Девлин опять кивнул, соглашаясь с генералом, и ждал самого рассказа.

Наконец Крэнстон нарушил затянувшееся молчание.

– После войны, после освобождения из плена, он попытался наладить, упорядочить свою жизнь. Опять вернулся в школу на материке, но учеба продолжалась недолго. Он говорил, что не может находиться в помещении, где много людей. Будто бы ему нечем дышать. Он учился в Лос-Анджелесе. Когда дело не пошло, уехал в Санта-Фе, совсем недалеко от Лос-Анджелеса. Устроился фотографом. Получал гроши. Какое-то время жил с индианкой-навахо, но вскоре она его бросила. Думаю, именно тогда он начал здорово поддавать. Да и другие вещи...

– Какие другие?

– ...Я получил тогда от него письмо, оно было, словно из задницы, вы даже не поверите. Целые страницы оказались исписаны крупными печатными буквами, слова плясали, строчки сползали до нижнего края листа. Какие-то дикие рисунки. Пятна крови и грязи. Я решил, что он докатился до ручки. Ума не мог приложить, как поступить, что делать. Я отправился в Санта-Фе, чтобы разыскать сына.

– Ну и?..

– Безуспешно. Он к тому времени уехал. Я нашел прицеп, в котором он жил.
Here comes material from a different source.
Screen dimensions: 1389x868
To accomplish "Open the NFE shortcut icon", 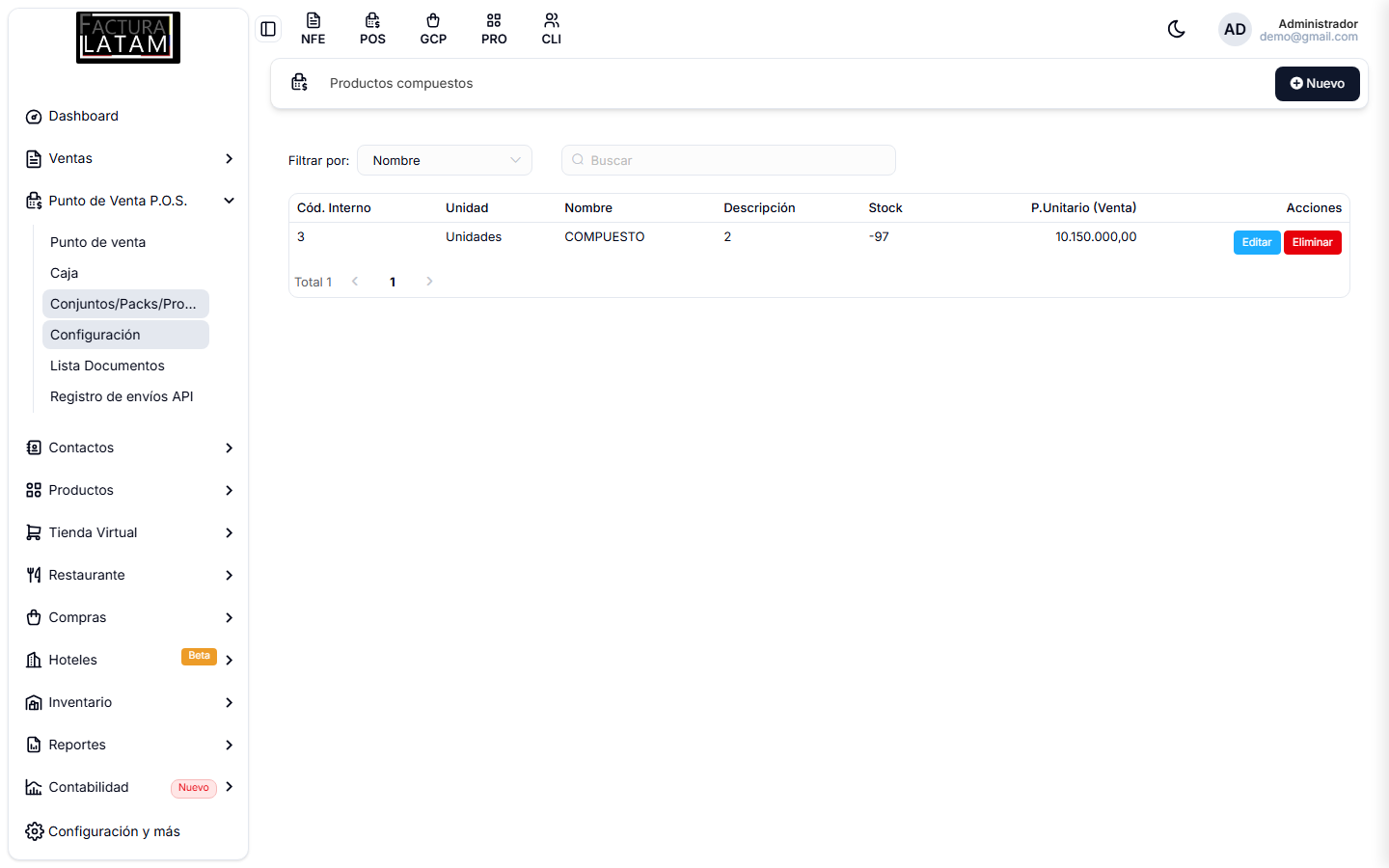I will (x=313, y=29).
Выяснил, что разрыв с индианкой оказался для него тяжелым ударом.

– Что-нибудь еще?

– Да нет, собственно. Его друзья не очень-то охотно рассказывали подробности. Но я уверен, что эта женщина ранила его в самое сердце. С тех пор он исчез.

– Надолго?

– Почти на год. Здесь он объявился в начале восьмидесятых. Его мать была тогда еще жива. Она встретила Билли так, словно ничего не произошло. Он каким-то образом сумел собрать волю в кулак и вел себя почти, как нормальный человек. Он сдерживался, ему удавалось подавлять бурю чувств, бушевавшую в душе. Можно сказать, что он ходил по лезвию бритвы. Но какого черта? Мать приняла его таким, какой он есть, мне тоже пришлось смириться. Не мне было звонить во все колокола. А что я мог сделать? Встать и заявить: «Смирно, солдат! Мне нужен отчет о твоем здоровье. Заполни-ка форму N 0600. Сдашь кровь и мочу на анализы, а мы посмотрим, что за болячка у тебя внутри». Нет, я не мог вмешиваться в действия актеров. Больше всего мне было жаль его мать.

– Как долго он держался?

– Наверное, месяцев шесть. Несколько раз пристраивался на случайные работы. Лишь бы вид делать. Сначала на стройке. Потом продавал лодки. Господи, он был мужественным человеком. Да вы знаете, даже тогда. Каждый чертов день он вставал с постели и сражался с демонами, которые одолевали его. – Крэнстон указал на восточное крыло дома. – Он жил там, в крайней спальне. У него имелись маленькая кухня и ванная. Отдельный вход. Билли неплохо удавалось справляться с ролью до тех пор, пока не умерла мать. Уверен, все обстояло именно так. Мы делали вид, только делали вид, что все в порядке, пока она не ушла от нас. У нее был рак. Билли, видимо, не хотел, чтобы она умерла, тревожась за него. Хотел, чтобы ничего о нем не знала. Он держался на одной силе воли, мистер Девлин. Иногда я смотрел на него, и мне казалось, что он просто-напросто разваливается на куски. Но он снова вставал, шел на работу, улыбался матери, даже время от времени приходил на нашу половину посидеть, поговорить. Раз в неделю мы вместе ужинали. Но я-то прекрасно знаю, когда человек кончается. Это был уже не Билли.

– Потом ваша жена умерла.

– Точно. Через три дня после похорон Билли ушел. Как инвалид войны он был хорошо обеспечен. Вполне мог не работать. Он свое отработал. Потом он уехал на Большой остров, присоединился к группе несчастных, которые обитают в округе Пуна. В основном, недалеко от Кахоа.

– Группа несчастных?

– Закоренелые хиппи, ветераны Вьетнама, сдвинутые на религиозной почве. Как это их еще называют? Люди Новой эры. Они не совсем плохие. Трудно сказать, было ли это лучшим или худшим местом, куда бы он мог податься. Там всегда имеются обширные посевы марихуаны, посадкой занимаются все, кому не лень. Я знал, что он и раньше покуривал. Он пытался убедить меня, что наркотик снимает напряжение в мозгу. Что я мог сделать? Предложить, чтобы уж лучше пил?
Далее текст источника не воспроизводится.